Laboratories use surfactants to separate things, and fluorescent dyes to see things. Rice University chemists have combined the two to simplify life for scientists everywhere.
The Wiess School of Natural Sciences lab of chemist Angel Martí introduced a lineup of eight fluorescent surfactants in Pure and Applied Chemistry. They’re examples of what he believes will be a modular set of fluorescent surfactants for labs and industry.
Martí and Rice graduate student and lead author Ashleigh Smith McWilliams developed the compounds primarily to capture images of single nanotubes or cells as simply as possible.
“We can stain cells or carbon nanotubes with these surfactants,” Martí said. “They stick to cells or nanotubes and now you can use fluorescent microscopy to visualize them.”
Soaps and detergents are common surfactants. They are two-part molecules with water-attracting heads and water-avoiding tails. Put enough of them in water and they will form micelles, with the heads facing outward and the tails inward. (Similar structures form the protective, porous barriers around cells.)
McWilliams produced the surfactants by reacting fluorescent dyes with alcohol-based, nonpolar tails, which made the heads glow when triggered by visible light. When the compounds wrap around carbon nanotubes in a solution, they not only keep the nanotubes from aggregating but make them far easier to see under a microscope.

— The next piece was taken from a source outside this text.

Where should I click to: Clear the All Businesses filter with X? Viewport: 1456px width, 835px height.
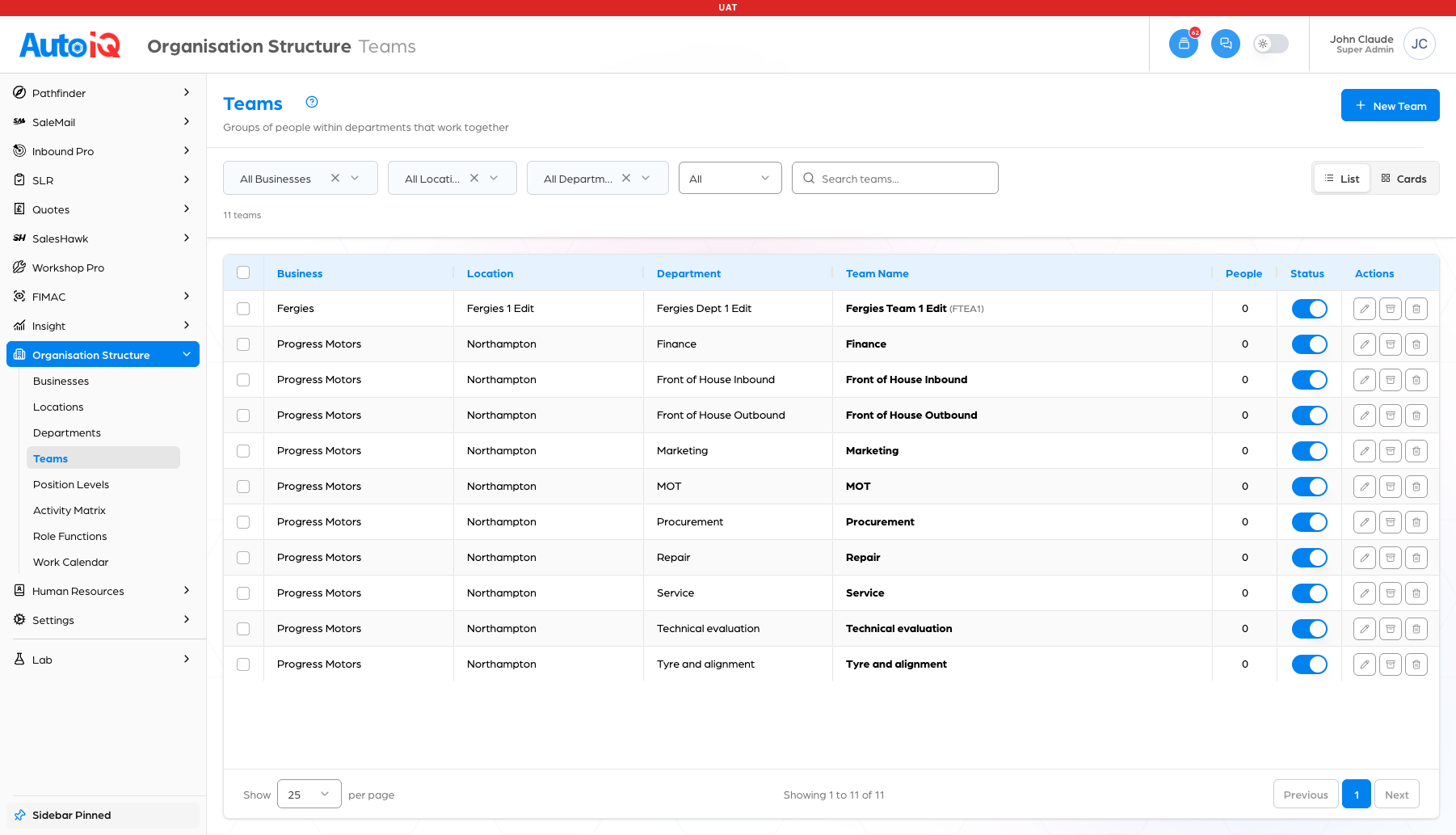[x=335, y=178]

“Surfactants have been used for many different applications for years, but we’ve made them special by converting them to image things you can generally not see,” Martí said.
“Fluorescent surfactants have been studied before, but the novel part of ours is their versatility and relative simplicity,” McWilliams said. “We use common dyes and plan to produce these surfactants with an array of colors and fluorescent properties for specific applications.”

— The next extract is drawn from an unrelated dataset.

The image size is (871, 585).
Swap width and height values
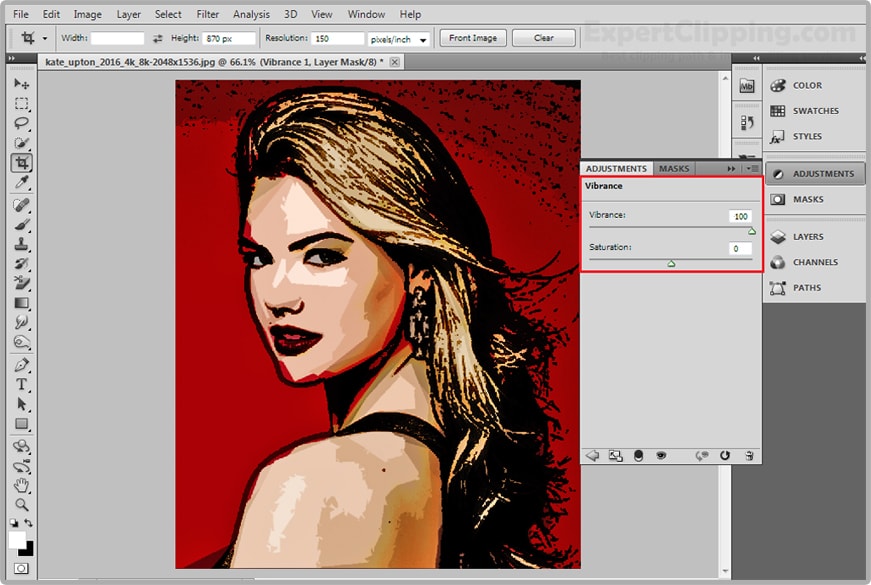pos(156,39)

Those could be far-reaching, Martí said.
“These can go well beyond imaging applications,” he said. “For instance, clothing manufacturers use surfactants and dyes. In theory, they could combine those; instead of using two different chemicals, they could use one.

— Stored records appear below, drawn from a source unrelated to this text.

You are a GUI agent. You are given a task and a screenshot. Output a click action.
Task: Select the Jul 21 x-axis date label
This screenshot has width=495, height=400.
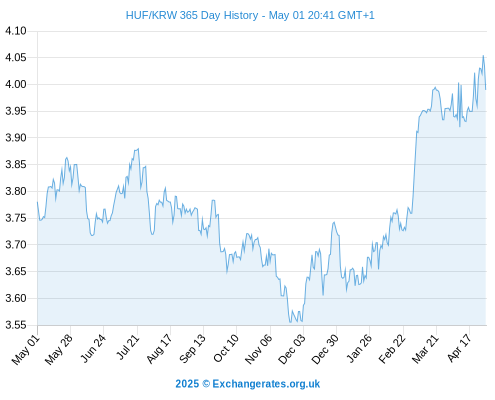(x=127, y=347)
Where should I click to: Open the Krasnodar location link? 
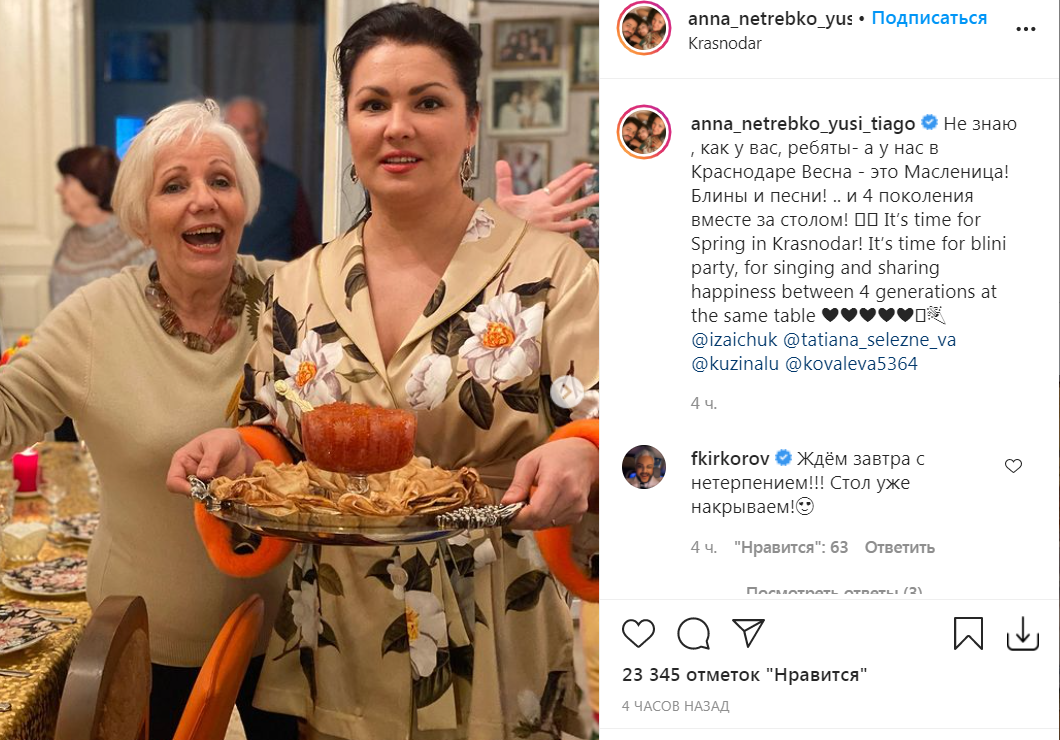(725, 43)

“I can also envision using these for water purification, where surfactant dyes can be tuned to trap pollutants and destroy them using visible light,” Martí said. “For biomedical applications, they can be tuned to target specific cells and kill only those you radiate with light. That would allow for a localized way to treat, say, skin cancer.”
Martí said his lab was able to confirm fluorescent surfactants are the real deal. “We were able to characterize the critical micelle concentration, the concentration at which micelles start forming,” he said. “So we are 100% sure these molecules are surfactants.”